══ Text passage ══
Figure 1 shows the schematic diagram of PB synthesization. The pinecone was washed by distilled water and then it was placed into the oven for 24 h at 105 °C. Then, the dried sample was crushed into powders. After that the pinecone powders were pyrolyzed at 650 °C for 2.5 h in a tube furnace with the protective gas (a nitrogen with the purity of 99.99%) at the flow rate of 60 ml/min. The as-prepared sample was PB.

Figure 1
figure1

Schematic diagram of PB synthesization.

Synthesis of PA/PB

Figure 2 shows the schematic diagram of PA/PB synthesization. The PA/PB was prepared using vacuum impregnation method. Firstly, PA was dissolved into 10 ml absolute ethanol in the conical bottle. Secondly, PB was put into the conical bottle. Then the blend was agitated with 500 rpm at ambient temperature under a vacuum atmosphere. After 1 h, the conical bottle was moved to the water-bath for 4 h at 75 °C under normal atmosphere. In the following, the composite was put in the oven at 40 °C overnight. Finally, the composite was regarded as a shape-stabilized composite if there was no leakage of melting PA from the mixture. In this study, the PA and PB were weighted with different mass ratios of 3:7, 4:6, 5:5, 6:4 and 6.5:3.5, and the corresponding composites were designated as PA/PB-1, PA/PB-2, PA/PB-3, PA/PB-4 and PA/PB-5.

Figure 2
figure2

Schematic diagram of PA/PB synthesization.

Characterization

The leakage test of the pure PA and PA/PB composites were carried out by putting them into an oven for 15 minutes at 75 °C and then they were observed whether there was any leakage of melted PA from the testing samples. The pore volume, pore diameter and surface area of the PB were measured by Brunauer-Emmett-Tellera (BET, Nova 2000e). The morphological images of PB and PA/PB composites were obtained by using the Scanning Electron Microscope (SEM, Quanta FEG 250). The crystalloid phase of the PA and the PA/PB composites were measured by the X-ray diffractometer (XRD, DX2700). The fourier transform infrared patterns of the PA and the PA/PB composites were obtained by the fourier transform infrared spectroscopy (FT-IR, Bruker, VECTOR22). The thermal stability and weight loss were measured on a thermogravimetric analysis (TGA, NETZSCH, STA449F3), and the testing temperature was from 50 °C to 500 °C with heating rate of 10 °C/min under protective gas of high-purity nitrogen (purity of 99.99%). The latent heat and phase change temperature of PA and PA/PB composites were investigated by using a differential scanning calorimetry (DSC, NETZSCH, 200-F3), and the heating and cooling rates were 10 °C/min with the temperature range between 0 to 100 °C under the protective gas of high-purity nitrogen (purity of 99.99%). The thermal conductivity of the PA and PA/PB composites were tested by the thermal conductivity meter (Foreda, CTPS-2500).
═══
Given task 1 —
Please say whether each statement below agrees with the passage on pinecone-based composites, answering yes or no and quoting the exact words of the passage that decide it. (a) The pinecone powders were pyrolyzed at 650 °C for 2.5 h. (b) The thermogravimetric testing temperature ran from 50 °C to 500 °C. (c) In the leakage test, samples stayed in the oven for 30 minutes.
Given task 2 —
Write the next part of the passage on pinecone-based composites, beginning right after its final sentence on thermal conductivity testing.
══ Data block ══
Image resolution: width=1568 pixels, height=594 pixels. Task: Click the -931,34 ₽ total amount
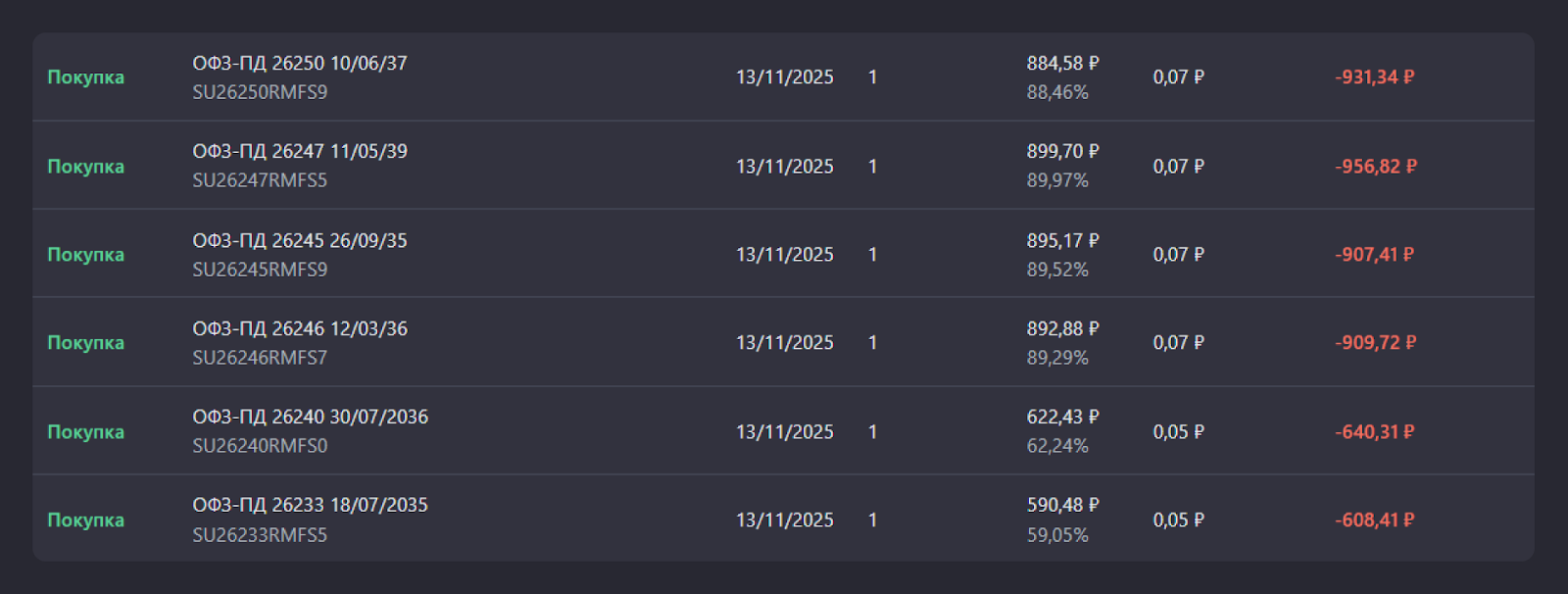(x=1374, y=77)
═══
Exercise response 1 —
(a) Yes: "the pinecone powders were pyrolyzed at 650 °C for 2.5 h"
(b) Yes: "the testing temperature was from 50 °C to 500 °C"
(c) No: "putting them into an oven for 15 minutes at 75 °C"

Exercise response 2 —
Results and Discussion

Leakage test of PA/PB

The leakage test results of the pure PA and PA/PB composites are shown in Fig. 3, and it was clear that the pure PA melted at 75 °C (Fig. 3a) and no leakage were observed for PA/PB-1 (Fig. 3b), PA/PB-2 (Fig. 3c), PA/PB-3 (Fig. 3d) and PA/PB-4 (Fig. 3e) composites, while the PA/PB-5 composite (Fig. 3f) had a spot of leakage at 75 °C. Hence, the PA/PB-4 composite was used as the main research object in the following experiments for the study of thermal properties of form-stable phase change material.

Figure 3
figure3

Leakage test of (a) PA, (b) PA/PB-1, (c) PA/PB-2, (d) PA/PB-3, (e) PA/PB-4 and (f) PA/PB-5.

Characterization of PB and PA/PB-4

Figure 4 presents the SEM photographs of the PB and PA/PB-4 composite. It was known from Fig. 4(a,b) that PB possessed porous structures, and its pores were open to surface which could adsorb the phase change material. Figure 4(c,d) illustrate the SEM photographs of PA/PB-4 composite. In the images, it could be seen that PA was well adsorbed and filled in the PB. In Fig. 5, it could be found that there were three palpable peaks at 2.3 nm, 3.2 nm and 4.0 nm and the average pore diameter was 3.078 nm, which suggested that the PB was mesoporous biochar. The pore volume and surface area of PB were 0.17cc/g and 289.69 m2/g. Additionally, the structural characteristic parameters of biochars prepared from different plants are shown in Table 1. The results indicated that the PB prepared in this study was competitive, and the large pore volume and high specific surface area of PB were beneficial for the PA/PB composite to preventing the leakage of melted PA in the phase change process.

Figure 4
figure4

SEM images of (a,b) PB and (c,d) PA/PB-4.

Figure 5
figure5

Pore size distribution curve of the PB.

Table 1 The structural parameter of different biochars.

XRD patterns of PB and PA/PB-4

Figure 6 exhibits the X-ray diffraction curves of pure PA, PB and PA/PB-4 composite. The XRD pattern of PB shows that there was a wide arc-shaped peak within the scope of 18.3–27.7°, which indicated that PB had an amorphous structure23. The XRD pattern of PA indicates that there were two sharp peaks at 22.3° and 24.2°, which were attributed to the regular crystallization of PA9. It could also be seen from the XRD pattern of PA/PB-4 that the sharp diffraction peaks at 22.3° and 24.2°appeared in PA/PB-4 composite, which suggested that no chemical reactions happened between PA and PB, and the crystal structure of PA was not changed5. However, the X-ray peaks at 22.3° and 24.2° of the PA/PB-4 composite were lower than that of the pure PA. It could be explained that a few crystal growth of PA in the PA/PB-4 composite was limited by the pores of PB because of the hydrogen bond between the PA and PB34, and the schematic diagram of the interaction between the PA and PB is shown in Fig. 7.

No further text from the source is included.